WHAT THE TASK ASKS :: Reproduce every record exactly.

(Beginning of SUPPLIED MATERIAL)

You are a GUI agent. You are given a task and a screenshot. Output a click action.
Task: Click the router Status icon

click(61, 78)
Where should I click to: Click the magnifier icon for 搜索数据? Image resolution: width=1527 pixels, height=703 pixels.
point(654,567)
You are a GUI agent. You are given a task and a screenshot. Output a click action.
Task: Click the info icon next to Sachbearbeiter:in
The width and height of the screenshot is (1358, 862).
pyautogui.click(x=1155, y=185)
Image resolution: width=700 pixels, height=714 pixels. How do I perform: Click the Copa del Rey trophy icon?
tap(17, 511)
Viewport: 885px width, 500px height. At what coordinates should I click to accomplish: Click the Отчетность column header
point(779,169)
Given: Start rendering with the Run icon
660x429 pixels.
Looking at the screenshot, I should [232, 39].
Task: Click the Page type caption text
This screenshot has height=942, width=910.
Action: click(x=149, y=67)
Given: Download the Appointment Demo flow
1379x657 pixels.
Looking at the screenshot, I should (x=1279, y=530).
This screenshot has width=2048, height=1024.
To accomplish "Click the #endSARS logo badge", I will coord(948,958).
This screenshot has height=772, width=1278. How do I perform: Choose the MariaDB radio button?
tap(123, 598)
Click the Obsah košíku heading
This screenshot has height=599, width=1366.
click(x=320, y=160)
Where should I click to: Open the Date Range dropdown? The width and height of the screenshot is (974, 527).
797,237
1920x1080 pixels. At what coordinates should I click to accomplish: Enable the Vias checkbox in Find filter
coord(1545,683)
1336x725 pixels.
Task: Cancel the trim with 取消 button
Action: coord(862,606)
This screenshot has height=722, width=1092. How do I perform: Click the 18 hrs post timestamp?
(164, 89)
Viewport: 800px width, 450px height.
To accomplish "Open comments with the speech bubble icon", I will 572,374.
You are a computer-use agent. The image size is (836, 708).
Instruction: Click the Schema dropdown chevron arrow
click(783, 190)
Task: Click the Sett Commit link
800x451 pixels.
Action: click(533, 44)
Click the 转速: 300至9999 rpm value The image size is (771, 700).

(End of SUPPLIED MATERIAL)

REPLY TO THE EXERCISE ::
You are a GUI agent. You are given a task and a screenshot. Output a click action.
Task: Click the router Status icon

click(61, 78)
Where should I click to: Click the magnifier icon for 搜索数据? Image resolution: width=1527 pixels, height=703 pixels.
point(654,567)
You are a GUI agent. You are given a task and a screenshot. Output a click action.
Task: Click the info icon next to Sachbearbeiter:in
The width and height of the screenshot is (1358, 862).
pyautogui.click(x=1155, y=185)
Image resolution: width=700 pixels, height=714 pixels. How do I perform: Click the Copa del Rey trophy icon?
tap(17, 511)
Viewport: 885px width, 500px height. At what coordinates should I click to accomplish: Click the Отчетность column header
point(779,169)
Given: Start rendering with the Run icon
660x429 pixels.
Looking at the screenshot, I should [232, 39].
Task: Click the Page type caption text
This screenshot has height=942, width=910.
Action: click(x=149, y=67)
Given: Download the Appointment Demo flow
1379x657 pixels.
Looking at the screenshot, I should (x=1279, y=530).
This screenshot has width=2048, height=1024.
To accomplish "Click the #endSARS logo badge", I will coord(948,958).
This screenshot has height=772, width=1278. How do I perform: Choose the MariaDB radio button?
tap(123, 598)
Click the Obsah košíku heading
This screenshot has height=599, width=1366.
click(x=320, y=160)
Where should I click to: Open the Date Range dropdown? The width and height of the screenshot is (974, 527).
797,237
1920x1080 pixels. At what coordinates should I click to accomplish: Enable the Vias checkbox in Find filter
coord(1545,683)
1336x725 pixels.
Task: Cancel the trim with 取消 button
Action: coord(862,606)
This screenshot has height=722, width=1092. How do I perform: Click the 18 hrs post timestamp?
(164, 89)
Viewport: 800px width, 450px height.
To accomplish "Open comments with the speech bubble icon", I will 572,374.
You are a computer-use agent. The image size is (836, 708).
Instruction: Click the Schema dropdown chevron arrow
click(783, 190)
Task: Click the Sett Commit link
800x451 pixels.
Action: click(533, 44)
Click the 转速: 300至9999 rpm value The image size is (771, 700).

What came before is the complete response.